Od wczorajszego wieczoru, nieoczekiwanie, los zadbał o mój dobry humor. Media , „niezależni” dziennikarze, a w ślad za nimi publicyści i tacy którym wydaje się, że są publicystami, a także blogerzy i komentatorzy, także tacy, ktorym tylko wydaje się , że mają coś do powiedzenia – krótko mówiąc, kto tylko potrafi stukać w klawiaturę, niekoniecznie po polsku – zmówili się by wprawić mnie w dobry nastrój.

 Poczynając od przytaczania prokomunistycznych wierszyków Brzechwy przygotowujących dziatwę do pogardzania konserwatywnym myśleniem zaplutych karłów reakcji, którzy za nic mają sowieckie wzorce zabłoconych butów na wypastowanych, burżujskich podłogach i wyżej stawiają tradycję polskiej kultury i dobrego obyczaju od plucia po kątach i walenia kup gdzie popadnie, na publicznym widoku – dzielni PiSowcy w osobach niejakiego moherowego wprawdzie ale fightera – dali popis własnej, przesiąkniętej sowieckimi ideałami mentalności – prawdziwych ludzi robotniczej rewolucji – prawie październikowej, co to była w listopadzie – czy tez odwrotnie.

Swoją droga ten październik czy listopad, okres wyborów w Polsce leży naszym szczerym patriotom na wątrobie , jakoś tak szczególnie od 21.X 2007 roku.

A niech im leży.

Skoro dostarczają mi tyle uciechy – wyciągając sztandarowe w nauce literatury polskiej za komuny, dzieło mocno lewicującej naturalistki – Gabrieli Zapolskiej Moralność Pani Dulskiej”, którym to dziełem karmiona młodzież licealna, miała het, precz porzucić zapyziałe wzorce konserwatywne, z tym tam uczęszczaniem na pensję dla panienek, nauką i nie daj Boże porządnym ćwiczeniem na fortepianie.

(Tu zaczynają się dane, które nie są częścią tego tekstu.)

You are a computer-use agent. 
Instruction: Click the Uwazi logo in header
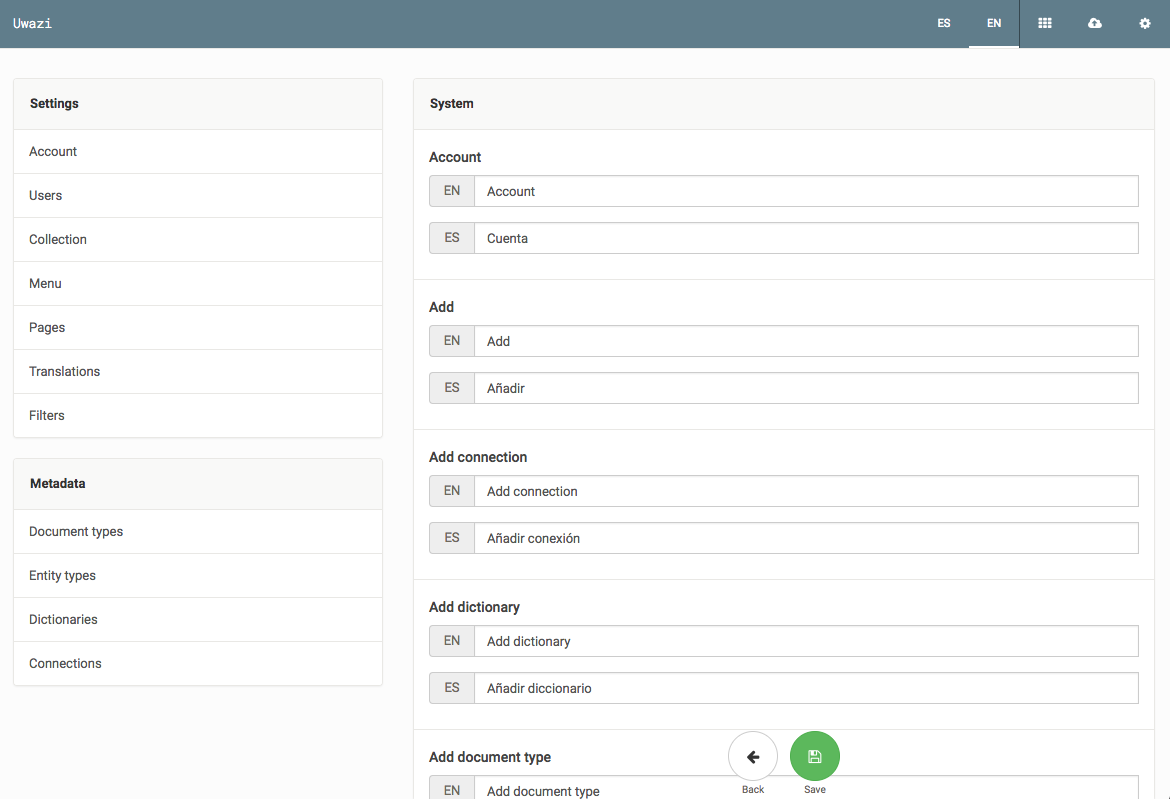coord(32,23)
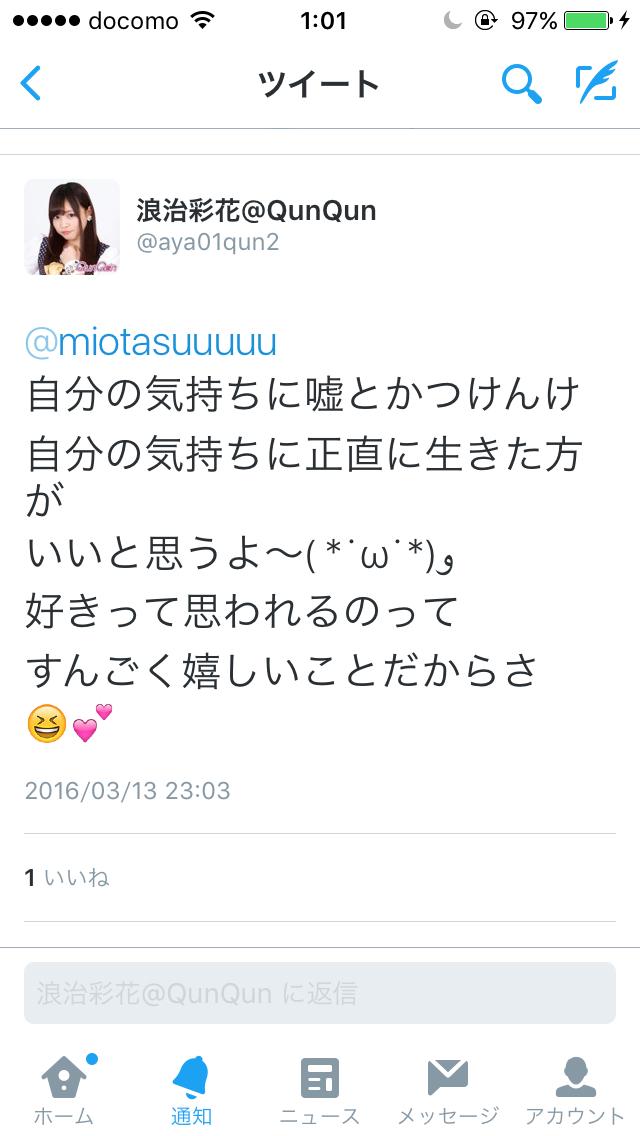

Słusznie przyjmując za nowoczesność: nieposłuszeństwo rodzicom, pogardę dla jakichś tam obowiązków religijnych, głupiego odmawiania pacierza i wolną miłość – wprawdzie jedynie na etapie obu płci, czyli heteroseksualnym, ale przecież znana ze swojej niechęci do mężczyzn Zapolska była jedną z pierwszych w Polsce kobiet opowiadających się za równymi prawami dla związków homoseksualnych - o czym wspominają między innymi Ryszard Matuszewski i Maria Dąbrowska.

Tak to nasi „konserwatywni” pisowscy intelektualisci ( nie mylić ani z konserwatystami, ani z intelektualistami bez przymiotników) - dali popis rozumienia idei konserwatyzmu, sprowadzając swoje enuncjacje do wcześniej wspomnianej chorej w okresie jesiennym zwłaszcza wątroby - nieoczekiwanie komplementując mnie pojęciem „dulszczyzny” – przeciwstawionym ich nowoczesności i postępowi w zdrowym sowieckim wydaniu.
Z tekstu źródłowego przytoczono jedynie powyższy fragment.